- Born: July 1954 (age 72)
- Education: University of Bristol
- Scientific career
- Fields: Physical chemistry
- Workplaces: University of Southampton Fritz Haber Institute of the Max Planck Society University of Bath
- Thesis: An investigation of the early stages of oxidation of metals and alloys : using surface potential measurements, volumetric adsorption, xenon physisorption, XPS, AES, exoelectron emission and long wavelength photoemission (1979)
- Website: Prof Brian E Hayden

= Brian Hayden =

Chemistry professor (born 1954)

Brian Elliott Hayden FRSC (born July 1954) has been Professor of Physical Chemistry within Chemistry at the University of Southampton since 1995.

He graduated with a BSc in 1976 and a PhD in 1979 from the University of Bristol. He was a postdoctoral fellow at the Fritz Haber Institute of the Max Planck Society from 1979 to 1984 developing surface sensitive optical spectroscopies, including ellipsometry and reflection absorption infra-red spectroscopy, for the investigation of adsorbed molecules on single crystal surfaces. He was a lecturer at the University of Bath from 1984 to 1988, developing supersonic molecular beam techniques to study reaction dynamics at single crystal metal surfaces.

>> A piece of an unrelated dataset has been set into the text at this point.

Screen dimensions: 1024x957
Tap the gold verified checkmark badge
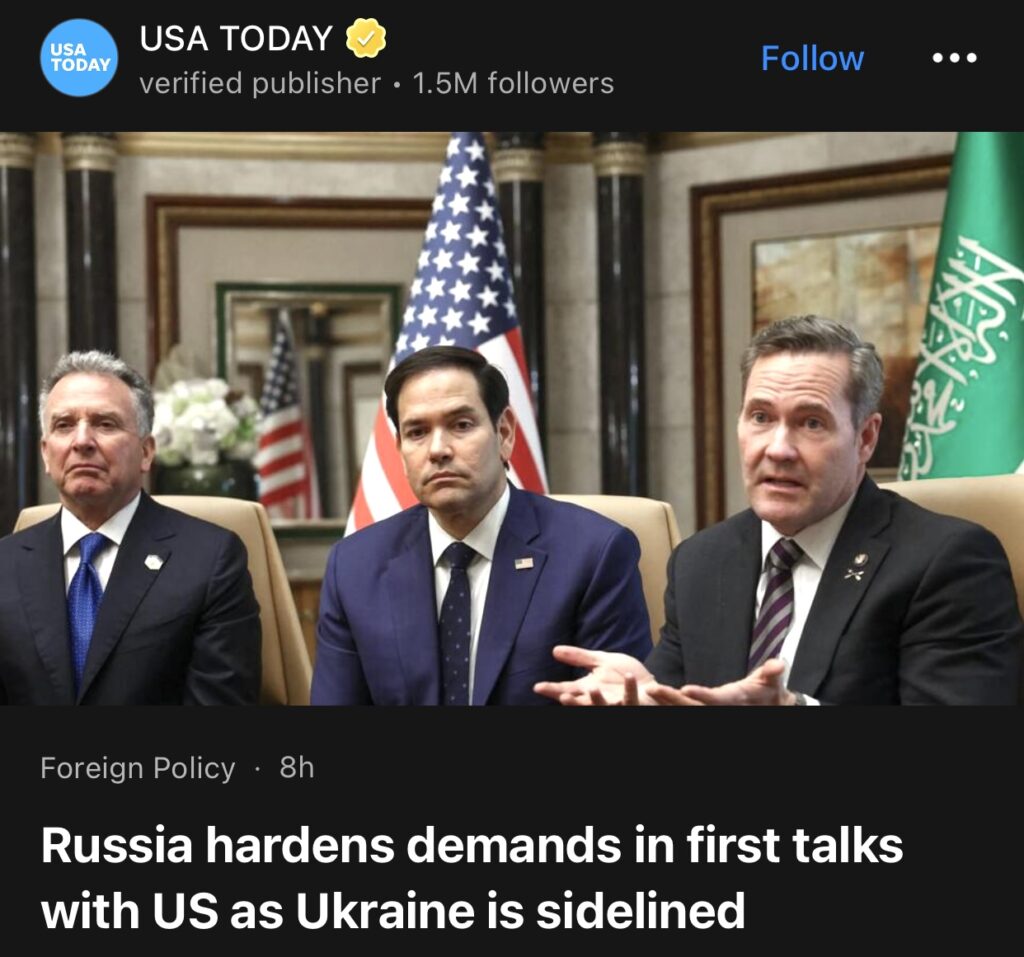click(x=366, y=38)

He is a Fellow of the Royal Society of Chemistry and Fellow of the Institute of Physics, has an h-index of 38, and is the author of over 18 active patent families including new catalysts and materials for low temperature fuel cells and solid state Li-ion batteries. He is a founder and former Chief Scientific Officer of Ilika plc, a pioneer in solid-state battery technology.